Он высокомерно взглянул на старика, закрывшего глаза, пробормотал: "Не стоит", - и вернулся к своим ногтям. Иногда он насмешливо поглядывал по сторонам, как будто заранее отражая возможные нападения. Вдруг он с выражением злобной наглости в лице принялся следить за Сан-Бакко, поправлявшим положение ног своего ученика: он собственноручно ставил их на их настоящее место на полу. Мортейль нагнулся к жене и Зибелинду и сказал вполголоса:
– Вы не находите, что у старика появляется вокруг рта странная черточка, когда он прикасается к красивым ногам мальчика?

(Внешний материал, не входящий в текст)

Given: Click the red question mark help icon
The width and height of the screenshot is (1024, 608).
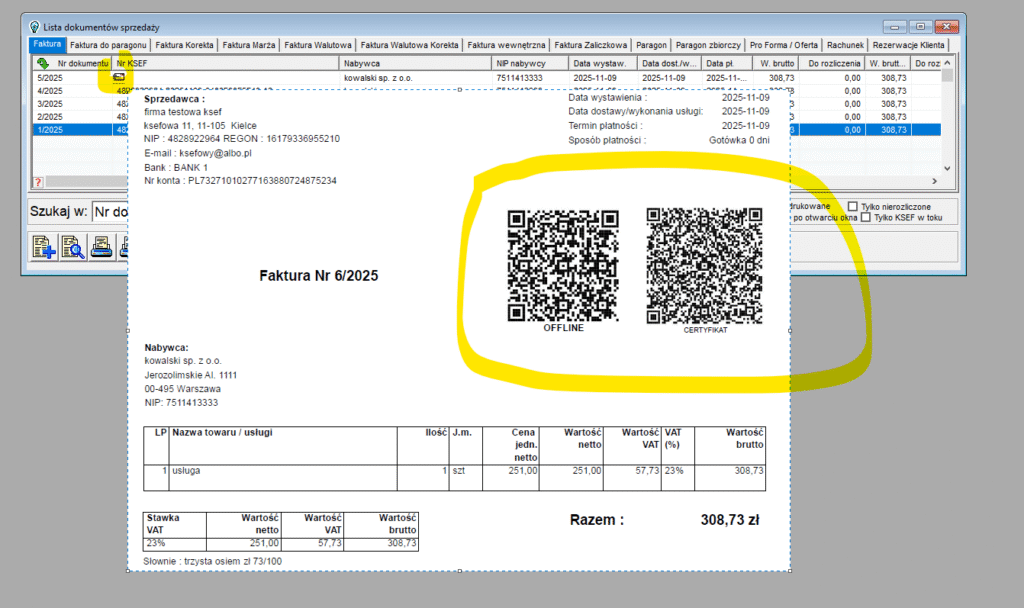Looking at the screenshot, I should 38,182.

Сан-Бакко ничего не слышал. Клелия резко повернула мужу спину. Зибелинд покраснел и с мучительной неловкостью отвел глаза. Мортейль обратился за подтверждением к тестю, и из-под век холодного старца, под которые ушла вся его жизнь, сверкнуло язвительное и суровое презрение. Мортель отшатнулся.
– Я стал стар, - говорил в эту минуту Сан-Бакко смотревшей на него герцогине.
– Столько лет парламентского фехтовального искусства, и никогда ни одного настоящего удара, как вот этот... Браво, мой мальчик, - руби всегда так. В кого-нибудь да попадешь. Я уже давно не был так молод.